Voltron Data, provider of enterprise support services for Apache Arrow, today announced that it is adding an enterprise support offering for Ibis, an open source Python framework for standardizing analytics and queries across multiple backends. The move is a next step in building out Voltron Data’s portfolio of enterprise support offerings and furthers the company’s goal of continuing to invest in open source technologies. This announcement comes at The Data Thread, a virtual learning event hosted by Voltron Data to highlight Apache Arrow and its practical applications, as well as to bring together practitioners, industry leaders, and members of the Arrow community.
VentureBeat spoke with Voltron Data CEO Josh Patterson and discussed the importance of creating standards and communication across systems to eliminate pain points and reduce duplication of effort.
Apache Arrow and Ibis are both designed to provide standardized solutions to common pain points. Apache Arrow is an open source project that was developed to provide a unified format for in-memory representation of vector data, which eliminates the need for data to be serialized and deserialized between multiple formats. Eliminating that duplication of work generates efficiencies and, as Patterson said, “just allows developers to focus on things that they want to focus on.”

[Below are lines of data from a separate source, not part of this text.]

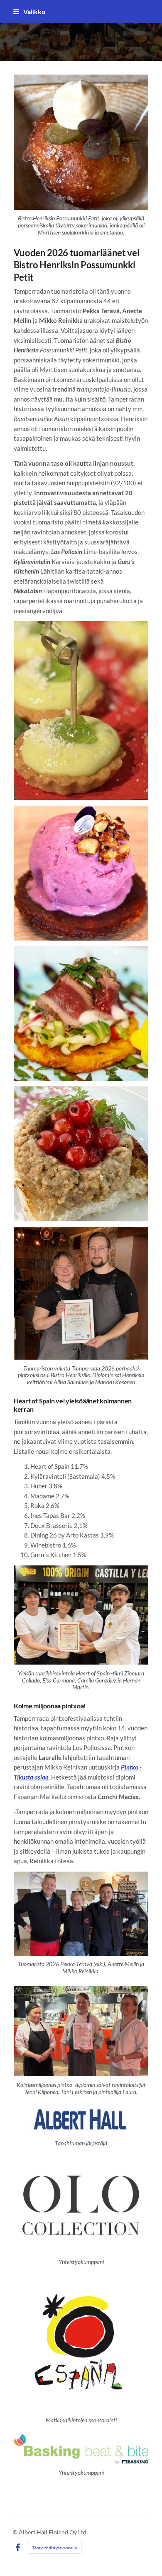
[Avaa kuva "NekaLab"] (81, 1153)
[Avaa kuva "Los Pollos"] (81, 710)
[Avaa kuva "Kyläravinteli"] (81, 873)
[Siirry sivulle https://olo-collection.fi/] (81, 2206)
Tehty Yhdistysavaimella (54, 2547)
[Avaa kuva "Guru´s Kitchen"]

Ibis is a Python dataframe API and it provides a standardized framework to access data and query multiple backends using Python. The backends supported consist of both SQL databases and big data analytics databases, including Google BigQuery, Heavy.ai (formerly OmniSci), PostgreSQL, MySQL, and others. Ibis allows developers to write one kind of code to target multiple systems and switch between backends if needed, while keeping the same framework. Patterson said, “it gives users this freedom to not have to keep rewriting their code if the way that they do compute changes.”

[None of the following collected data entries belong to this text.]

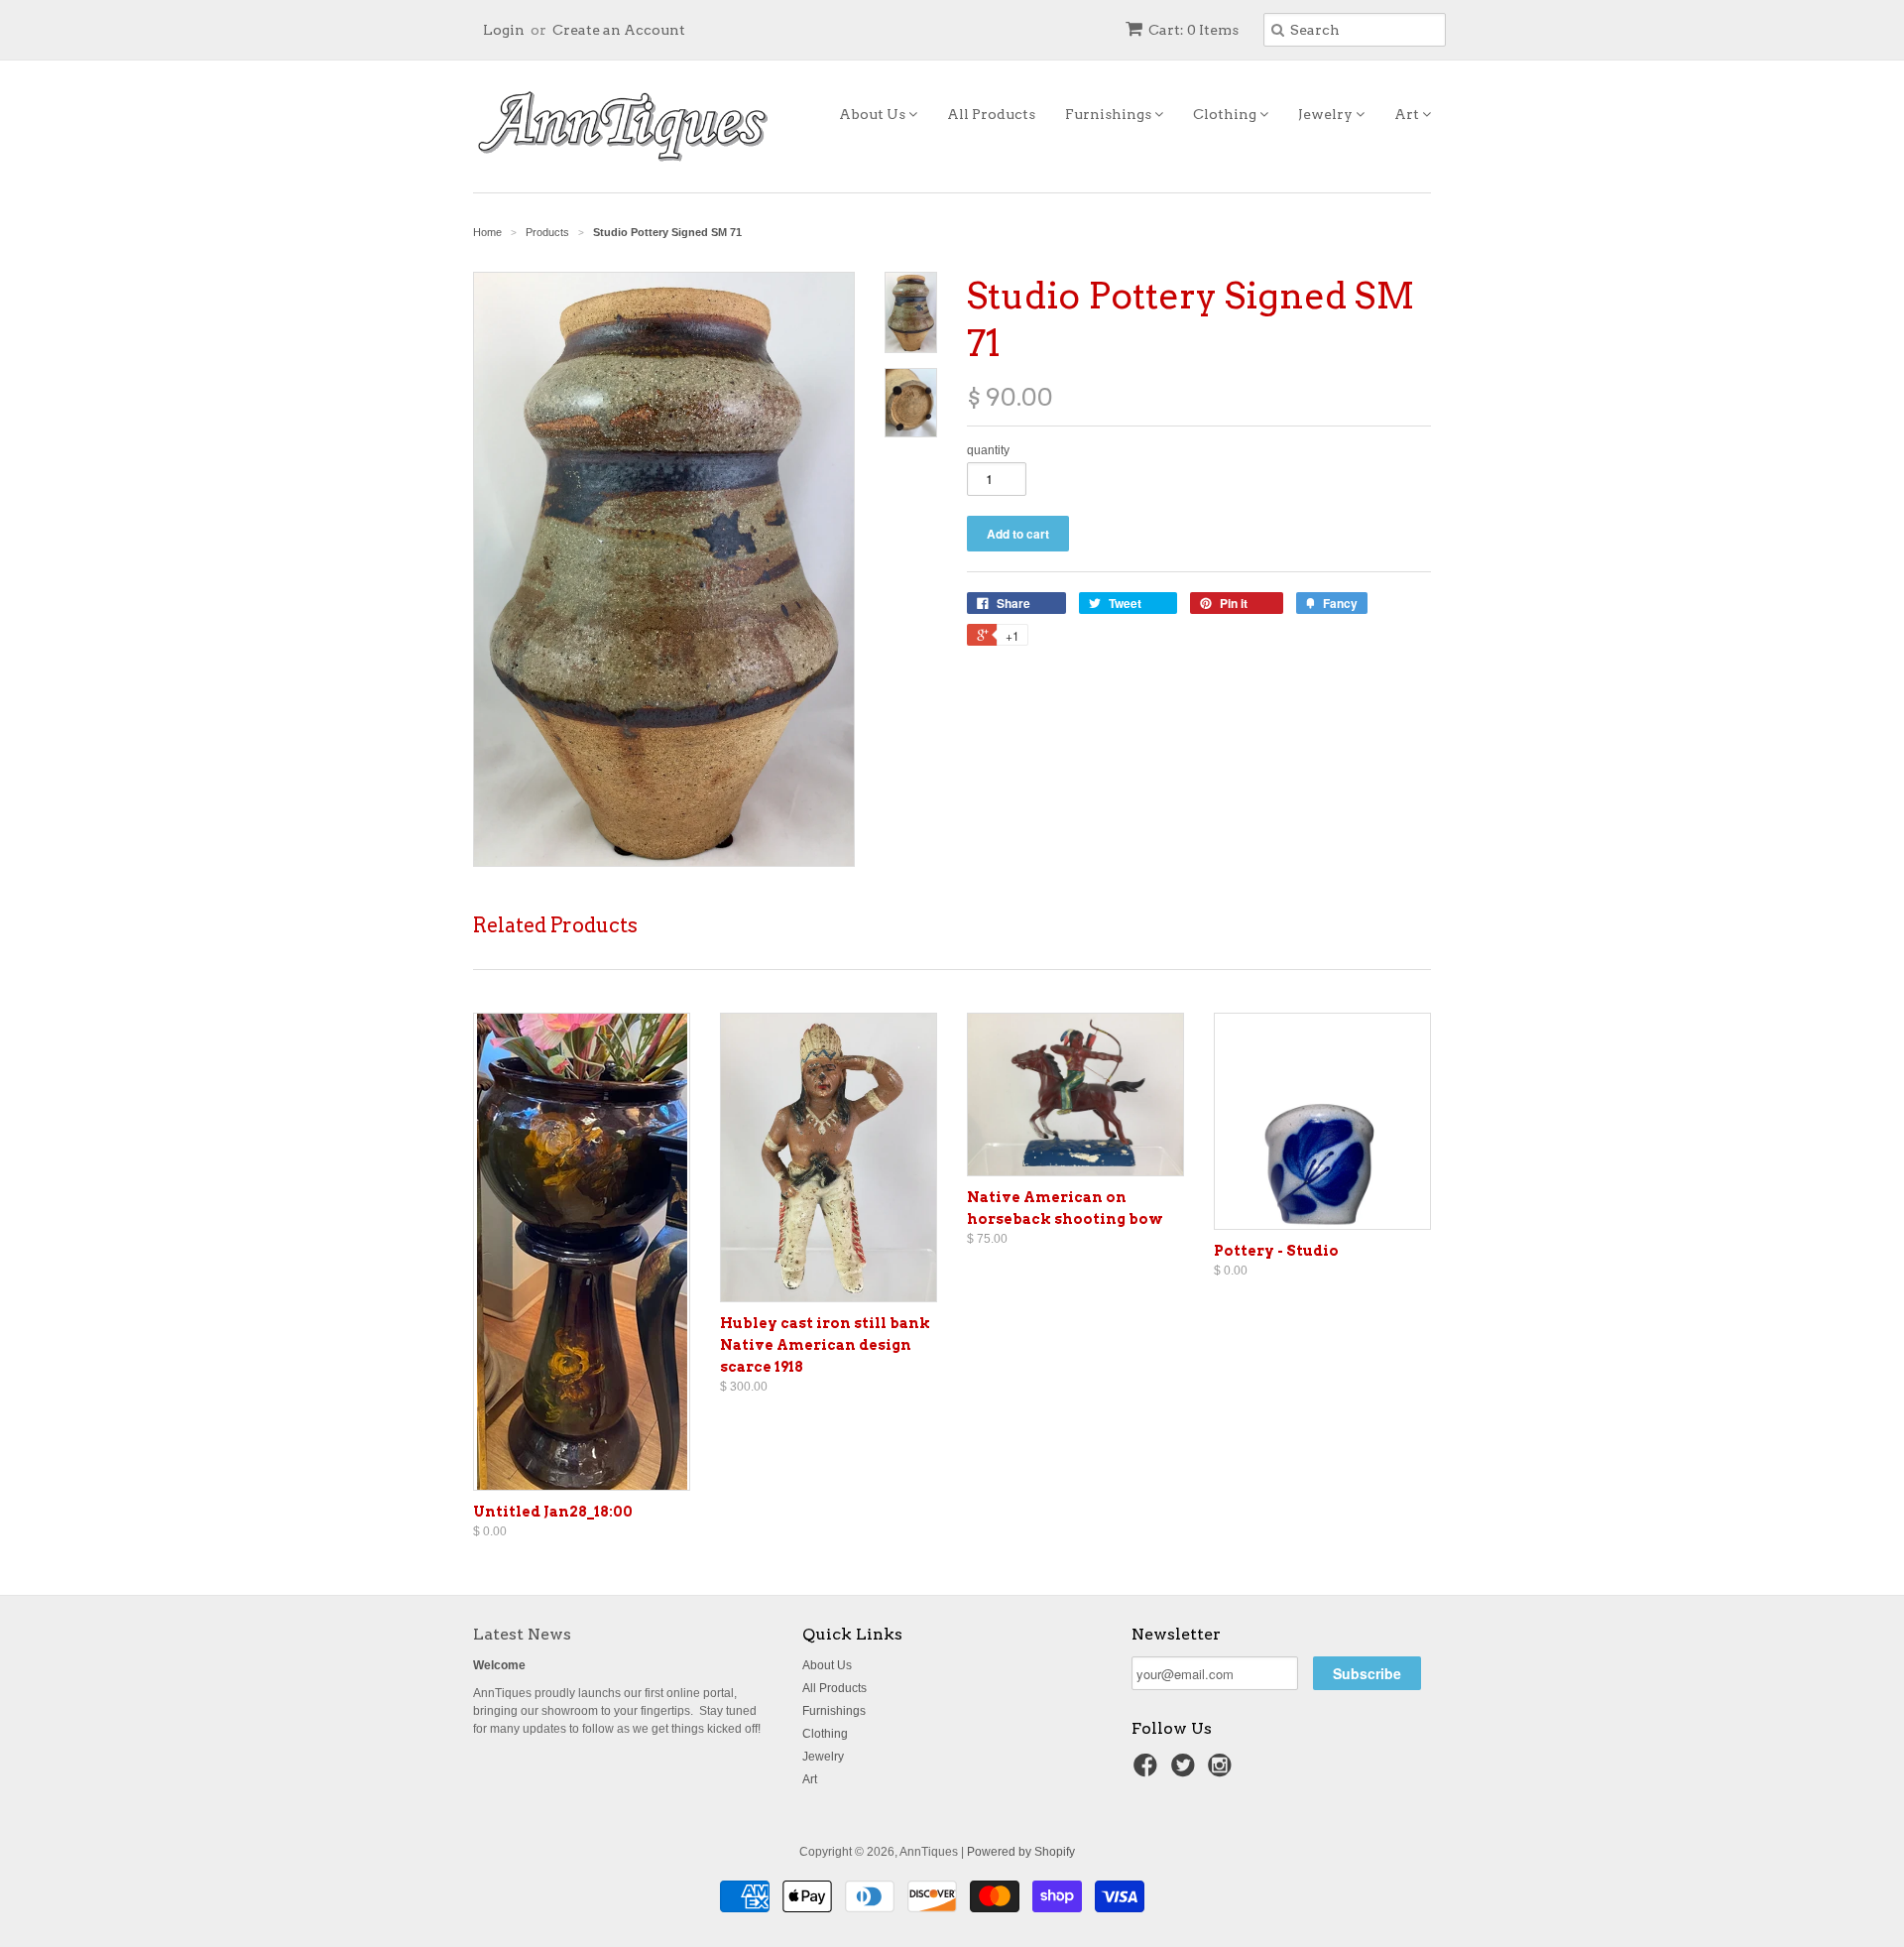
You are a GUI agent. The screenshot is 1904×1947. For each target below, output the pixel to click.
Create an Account (618, 30)
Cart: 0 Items (1193, 30)
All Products (991, 114)
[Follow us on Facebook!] (1148, 1771)
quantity (988, 450)
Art (1408, 114)
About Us (873, 114)
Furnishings (1109, 114)
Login (504, 30)
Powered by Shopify (1021, 1852)
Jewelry (1327, 114)
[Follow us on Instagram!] (1223, 1771)
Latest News (522, 1634)
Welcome (499, 1665)
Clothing (1226, 114)
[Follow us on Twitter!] (1186, 1771)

“The more we have people building on these standards like Arrow [and] Ibis, the more we can start building better and better systems,” said Patterson. “There’s a lot of waste in the ecosystem serializing data, there’s also a lot of waste just re-writing code, over and over again as systems change, and so these kind of standard front-ends are really important so we can start to reduce these inhibitors to innovation.”
A natural extension
Voltron Data was launched in February, 2022 with an enterprise support offering for Apache Arrow. Voltron Data co-founder and CTO Wes McKinney is also the co-creator of Apache Arrow, Ibis, and the Python pandas project, and a committer and member of the project management committee for Apache Parquet. The company says the decision to introduce enterprise support for Ibis came in part as a result of high customer demand. Patterson said that “the same Arrow customers are asking… well what about Ibis? They see that the same people are maintaining these projects” and as a result “we just felt that it was a natural extension.”
The efficiencies and advantages generated by Apache Arrow and Ibis stem from their ability to provide a unified solution to users’ pain points. The more widely a standard is adopted, the more value it tends to bring, with Pandas and its dataframe paradigm a case in point. Whether Ibis can achieve comparable adoption and value isn’t clear, but Voltron’s move makes sense, and should help to standardize data-oriented software development rather than fragment it.